◆ Stored data entries ◆
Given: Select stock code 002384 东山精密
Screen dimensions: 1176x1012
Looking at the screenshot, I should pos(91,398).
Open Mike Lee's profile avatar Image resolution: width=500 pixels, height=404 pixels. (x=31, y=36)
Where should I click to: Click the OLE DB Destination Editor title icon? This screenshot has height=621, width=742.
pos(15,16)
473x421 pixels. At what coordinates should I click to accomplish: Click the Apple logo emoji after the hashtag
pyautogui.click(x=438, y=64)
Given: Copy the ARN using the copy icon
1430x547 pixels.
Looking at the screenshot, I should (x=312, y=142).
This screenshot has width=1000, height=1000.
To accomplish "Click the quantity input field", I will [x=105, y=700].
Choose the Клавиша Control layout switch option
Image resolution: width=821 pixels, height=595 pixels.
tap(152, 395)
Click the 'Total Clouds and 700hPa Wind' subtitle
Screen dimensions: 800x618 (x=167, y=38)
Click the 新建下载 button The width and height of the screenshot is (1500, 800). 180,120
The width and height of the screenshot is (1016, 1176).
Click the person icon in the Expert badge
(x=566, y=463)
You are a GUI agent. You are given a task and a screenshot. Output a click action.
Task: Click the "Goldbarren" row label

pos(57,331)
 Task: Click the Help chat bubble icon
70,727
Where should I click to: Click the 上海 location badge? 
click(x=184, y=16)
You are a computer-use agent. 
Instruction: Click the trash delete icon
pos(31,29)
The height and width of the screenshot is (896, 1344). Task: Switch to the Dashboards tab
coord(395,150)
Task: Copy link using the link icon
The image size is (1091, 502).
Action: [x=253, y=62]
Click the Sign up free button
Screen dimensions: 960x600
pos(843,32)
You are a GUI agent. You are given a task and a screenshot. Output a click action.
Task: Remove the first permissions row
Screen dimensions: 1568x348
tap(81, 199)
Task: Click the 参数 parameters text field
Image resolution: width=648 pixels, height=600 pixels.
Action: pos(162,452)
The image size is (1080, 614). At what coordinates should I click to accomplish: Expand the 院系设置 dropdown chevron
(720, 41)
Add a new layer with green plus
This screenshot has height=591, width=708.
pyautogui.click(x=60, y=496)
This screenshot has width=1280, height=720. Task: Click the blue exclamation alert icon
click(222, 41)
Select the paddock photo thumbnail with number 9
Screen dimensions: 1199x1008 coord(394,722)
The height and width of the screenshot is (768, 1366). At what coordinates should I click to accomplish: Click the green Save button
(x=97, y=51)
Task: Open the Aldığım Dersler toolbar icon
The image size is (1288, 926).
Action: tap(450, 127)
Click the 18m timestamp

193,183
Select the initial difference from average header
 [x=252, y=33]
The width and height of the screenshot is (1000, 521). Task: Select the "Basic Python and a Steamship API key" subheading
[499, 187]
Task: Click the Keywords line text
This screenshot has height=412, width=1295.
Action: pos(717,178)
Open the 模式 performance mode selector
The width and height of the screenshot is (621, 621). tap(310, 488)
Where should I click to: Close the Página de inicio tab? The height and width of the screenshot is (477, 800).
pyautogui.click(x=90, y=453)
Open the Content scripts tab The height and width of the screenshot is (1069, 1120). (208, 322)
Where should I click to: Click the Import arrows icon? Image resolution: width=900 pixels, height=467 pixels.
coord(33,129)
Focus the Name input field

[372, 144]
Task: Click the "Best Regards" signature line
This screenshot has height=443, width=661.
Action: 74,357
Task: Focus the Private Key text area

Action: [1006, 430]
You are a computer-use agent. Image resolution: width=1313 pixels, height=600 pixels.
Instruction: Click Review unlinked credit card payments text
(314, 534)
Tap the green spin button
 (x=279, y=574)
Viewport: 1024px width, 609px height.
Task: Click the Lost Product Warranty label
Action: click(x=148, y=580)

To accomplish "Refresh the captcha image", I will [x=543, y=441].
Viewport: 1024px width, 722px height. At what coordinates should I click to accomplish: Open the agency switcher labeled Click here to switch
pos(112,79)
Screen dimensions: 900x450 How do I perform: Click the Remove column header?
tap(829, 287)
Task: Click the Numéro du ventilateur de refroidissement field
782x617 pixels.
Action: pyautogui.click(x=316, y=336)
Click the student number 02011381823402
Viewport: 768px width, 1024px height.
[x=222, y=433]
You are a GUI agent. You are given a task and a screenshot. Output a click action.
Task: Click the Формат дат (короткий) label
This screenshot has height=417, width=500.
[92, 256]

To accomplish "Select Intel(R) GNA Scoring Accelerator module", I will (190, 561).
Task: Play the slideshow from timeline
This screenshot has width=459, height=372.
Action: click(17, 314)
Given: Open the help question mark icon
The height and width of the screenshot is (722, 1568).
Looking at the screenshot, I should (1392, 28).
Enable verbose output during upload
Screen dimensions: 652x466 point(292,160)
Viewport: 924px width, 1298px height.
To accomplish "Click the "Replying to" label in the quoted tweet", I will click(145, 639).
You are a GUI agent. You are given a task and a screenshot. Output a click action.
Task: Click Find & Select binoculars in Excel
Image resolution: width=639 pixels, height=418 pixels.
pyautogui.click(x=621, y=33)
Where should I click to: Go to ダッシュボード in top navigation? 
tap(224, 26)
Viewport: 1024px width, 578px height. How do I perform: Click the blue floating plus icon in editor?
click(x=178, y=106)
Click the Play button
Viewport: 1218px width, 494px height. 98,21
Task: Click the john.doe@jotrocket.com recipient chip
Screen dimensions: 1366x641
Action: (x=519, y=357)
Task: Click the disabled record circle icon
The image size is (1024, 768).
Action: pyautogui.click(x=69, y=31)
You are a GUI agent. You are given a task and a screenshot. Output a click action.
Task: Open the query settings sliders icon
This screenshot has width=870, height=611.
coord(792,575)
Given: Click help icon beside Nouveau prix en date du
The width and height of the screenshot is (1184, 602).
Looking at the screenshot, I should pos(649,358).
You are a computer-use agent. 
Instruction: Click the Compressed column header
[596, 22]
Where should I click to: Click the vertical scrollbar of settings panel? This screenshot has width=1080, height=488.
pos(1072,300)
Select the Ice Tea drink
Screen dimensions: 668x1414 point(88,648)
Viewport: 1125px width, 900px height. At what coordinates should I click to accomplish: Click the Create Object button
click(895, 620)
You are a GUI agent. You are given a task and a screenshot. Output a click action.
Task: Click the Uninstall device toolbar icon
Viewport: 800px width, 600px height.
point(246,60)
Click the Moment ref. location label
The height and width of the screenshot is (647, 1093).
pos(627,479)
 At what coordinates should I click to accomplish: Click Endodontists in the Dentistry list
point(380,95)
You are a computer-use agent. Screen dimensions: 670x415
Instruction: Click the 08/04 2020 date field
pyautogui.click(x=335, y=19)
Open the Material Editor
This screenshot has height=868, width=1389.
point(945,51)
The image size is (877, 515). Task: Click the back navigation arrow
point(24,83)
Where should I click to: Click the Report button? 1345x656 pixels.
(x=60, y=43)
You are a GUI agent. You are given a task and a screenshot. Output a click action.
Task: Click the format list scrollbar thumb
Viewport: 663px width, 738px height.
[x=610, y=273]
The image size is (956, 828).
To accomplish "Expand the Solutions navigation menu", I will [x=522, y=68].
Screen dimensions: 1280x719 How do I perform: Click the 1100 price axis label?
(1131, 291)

◆ To do ◆
Read the entries and pick out all lines that include the word "toolbar".

◆ Answer to the exercise ◆
Task: Open the Aldığım Dersler toolbar icon
Task: Click the Uninstall device toolbar icon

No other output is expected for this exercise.